*** Opening of Supplied material ***

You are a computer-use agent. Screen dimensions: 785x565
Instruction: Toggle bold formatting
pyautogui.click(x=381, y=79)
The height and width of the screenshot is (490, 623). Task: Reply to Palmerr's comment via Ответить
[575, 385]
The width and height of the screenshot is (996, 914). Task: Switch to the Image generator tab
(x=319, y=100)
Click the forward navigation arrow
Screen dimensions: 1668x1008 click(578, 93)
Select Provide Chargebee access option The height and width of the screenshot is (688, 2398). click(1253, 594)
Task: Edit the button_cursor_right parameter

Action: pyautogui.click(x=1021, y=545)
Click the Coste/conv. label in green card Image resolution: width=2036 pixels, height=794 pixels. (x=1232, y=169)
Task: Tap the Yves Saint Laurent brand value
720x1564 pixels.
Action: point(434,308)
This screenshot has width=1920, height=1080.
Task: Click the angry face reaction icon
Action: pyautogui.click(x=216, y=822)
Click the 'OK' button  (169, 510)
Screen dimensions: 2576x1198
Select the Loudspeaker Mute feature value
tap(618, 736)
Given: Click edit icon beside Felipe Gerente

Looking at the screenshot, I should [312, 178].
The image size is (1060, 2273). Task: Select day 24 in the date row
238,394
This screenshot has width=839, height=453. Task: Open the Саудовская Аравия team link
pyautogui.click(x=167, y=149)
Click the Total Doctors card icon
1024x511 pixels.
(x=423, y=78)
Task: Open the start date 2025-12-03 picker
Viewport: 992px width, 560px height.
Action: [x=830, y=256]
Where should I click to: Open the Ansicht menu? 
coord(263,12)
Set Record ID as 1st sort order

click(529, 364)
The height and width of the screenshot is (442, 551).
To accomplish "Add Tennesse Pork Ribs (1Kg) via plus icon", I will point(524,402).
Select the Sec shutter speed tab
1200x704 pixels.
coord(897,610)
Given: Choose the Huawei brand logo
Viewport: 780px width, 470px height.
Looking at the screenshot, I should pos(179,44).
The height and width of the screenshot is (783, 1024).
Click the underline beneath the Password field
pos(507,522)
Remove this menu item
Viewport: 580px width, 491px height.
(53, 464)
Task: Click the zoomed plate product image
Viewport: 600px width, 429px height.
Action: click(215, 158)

*** Close of Supplied material ***

## Problem to solve:
Whenever the word "card" occurs in a line of the listing above, return that line.

## Written response:
Click the Coste/conv. label in green card Image resolution: width=2036 pixels, height=794 pixels. (x=1232, y=169)
Click the Total Doctors card icon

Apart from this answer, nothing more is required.